▶ [YOUR GOAL]:
Some entries follow. Reproduce exactly the lines starting at the one with "This screenshot has height=842, width=835." and stopping after the one with "Remove the 申报内容 申请临床 filter".

▶ [DATA EXCERPTS]:
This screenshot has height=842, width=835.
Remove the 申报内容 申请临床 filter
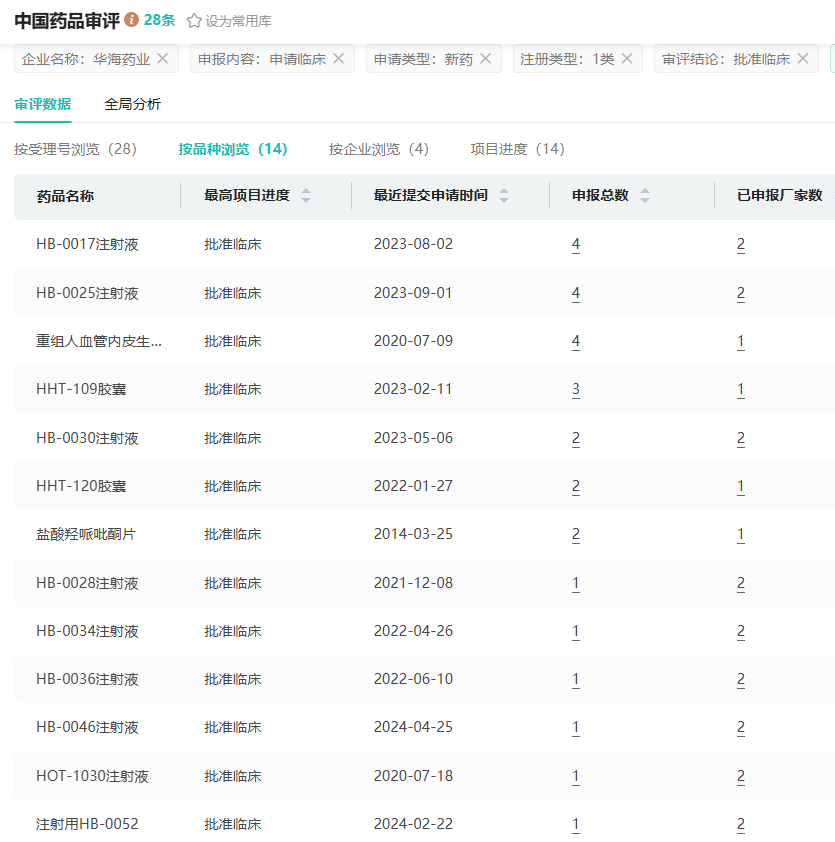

* * *

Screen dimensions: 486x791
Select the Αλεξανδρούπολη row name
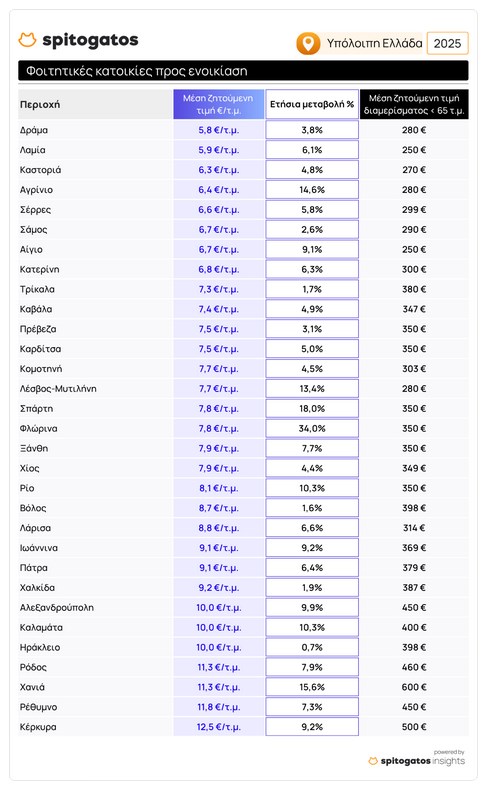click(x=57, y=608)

▶ [RESPONSE]:
This screenshot has height=842, width=835.
Remove the 申报内容 申请临床 filter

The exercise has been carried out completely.